| Instruções de trabalho |
[1] No texto sobre repositórios abertos, quem financiava e mantinha o portal culturadigital.br?
[2] Segundo o texto sobre repositórios abertos, por que as plataformas wikis aparecem como uma alternativa potencial para a documentação viva? Responda em até três frases.
[3] Devolva sem alterações a passagem do texto sobre repositórios abertos entre "Um exemplo literal" e "transformando-o em Secretaria.", inclusive.

Skip to the content.

Laboratório Experimental de Ciência Cidadã, Cultura Oceânica e Tecnologia

Repositórios Abertos e Práticas de Cuidado

Nas últimas décadas, o cenário da Cultura Digital no Brasil passou por grandes oscilações. No início dos anos 2000 haviam muitas iniciativas voltadas à democratização do acesso à internet - cabe ressaltar que nessa época, apenas uma pequena parcela da população tinha acesso a dispositivos de comunicação, e a maioria dessas propostas eram realizadas por iniciativas coletivas sem suporte formal.

Em um dado momento, olhando estrategicamente para esse contexto, e de uma forma quase experimental, houve o reconhecimento institucional sobre a importância dessas iniciativas. Com isso, surgiram políticas públicas voltadas para implementação de oportunidades para transformação mediada por tecnologias que na verdade eram frutos de iniciativas distribuídas semeadas anteriormente. Mas pouco depois, na metade da década de 2010, houve o esvaziamento desse cenário.

Um exemplo literal é portal culturadigital.br, que costumava ser financiado e mantido pelo Ministério da Cultura (MinC) e pela Rede Nacional de Pesquisa (RNP). A plataforma baseada em software livre, que hospedava a documentação de diversos projetos e iniciativas coletivas, hoje não existe mais. Ela foi removida durante a gestão de Jair Bolsonaro (2019-2022), que também havia encerrado as atividades do ministério, transformando-o em Secretaria.

Esse caso, certamente não isolado, nos leva a problematizar sobre a importância de cuidar para quem e onde “confiamos” a guarda de acervos coletivos. Assim como, alertar sobre a necessidade da criação e manutenção de repositórios abertos, em um momento que humanidade vive a desmaterialização e a desintegração da produção artística, científica e cultural. Compreendendo, também, a maneira que esses repositórios possam vir a apoiar comunidades (locais ou distribuídas) como ambientes seguros de troca e experimentação, em contraponto à monocultura das plataformas sob gestão de big techs.

Nesse contexto, a palavra cuidado pode ser explorada em dois sentidos. O primeiro deles é concreto e prático, embora também afetivo: o cuidado no sentido de manutenção, de cuidar daquilo que é importante para que esteja e continue acessível, não se desatualize. Pensar em estruturas que considerem uma documentação viva, ou seja, uma documentação digital com compartilhamento que “acontece enquanto as coisas acontecem”.

Plataformas wikis mostram-se uma alternativa potencial nesse sentido, por permitirem um formato de edição colaborativo e intuitivo, que independe de habilidades de programação ou acesso a servidores. Em contrapartida, precisam da “jardinagem”: uma analogia ao cuidado necessário para manutenção de jardins, que remete à ação concreta de cultivo, checagem, investimento de tempo e compromisso. Já que um wiki precisa ser planejado desde a hierarquia de seu conteúdo, até a moderação, revisão e edição para que mantenha sua contínua atualização.

| Dados fornecidos |
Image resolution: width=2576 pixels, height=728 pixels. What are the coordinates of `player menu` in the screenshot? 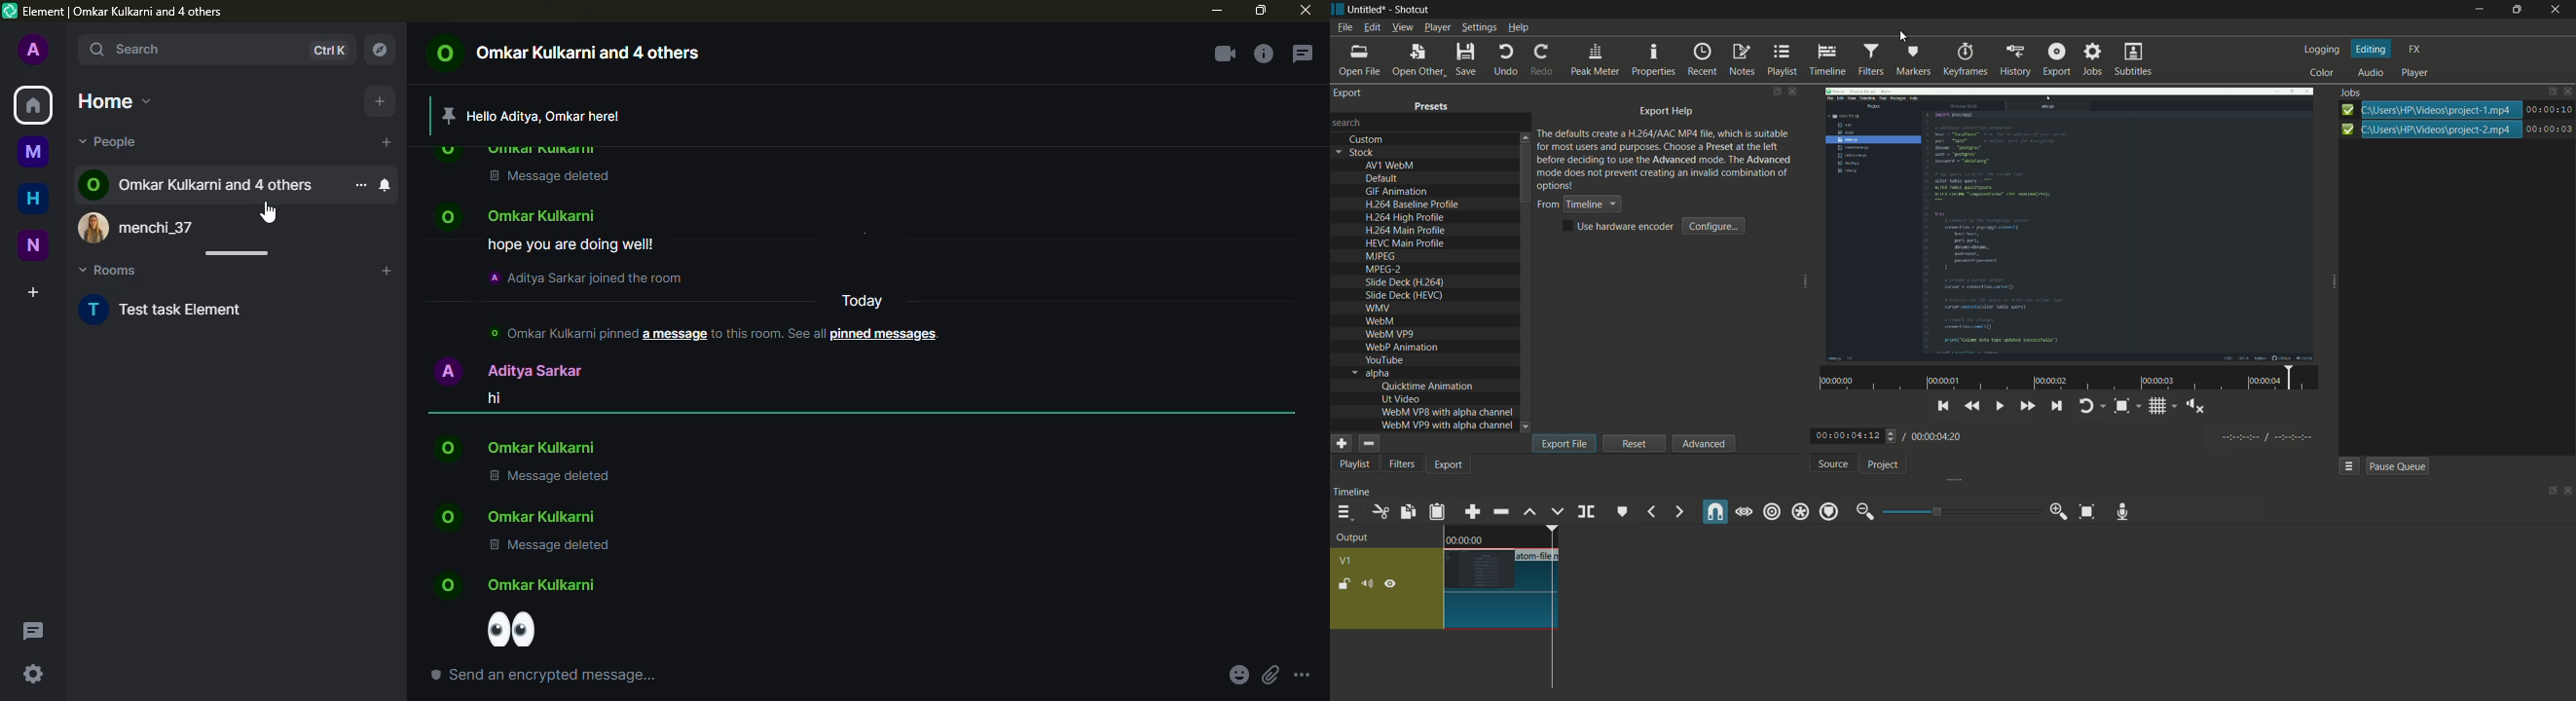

| As respostas |
[1] O Ministério da Cultura (MinC) e a Rede Nacional de Pesquisa (RNP).

[2] Elas permitem um formato de edição colaborativo e intuitivo. Esse formato não depende de habilidades de programação nem de acesso a servidores.

[3]
Um exemplo literal é portal culturadigital.br, que costumava ser financiado e mantido pelo Ministério da Cultura (MinC) e pela Rede Nacional de Pesquisa (RNP). A plataforma baseada em software livre, que hospedava a documentação de diversos projetos e iniciativas coletivas, hoje não existe mais. Ela foi removida durante a gestão de Jair Bolsonaro (2019-2022), que também havia encerrado as atividades do ministério, transformando-o em Secretaria.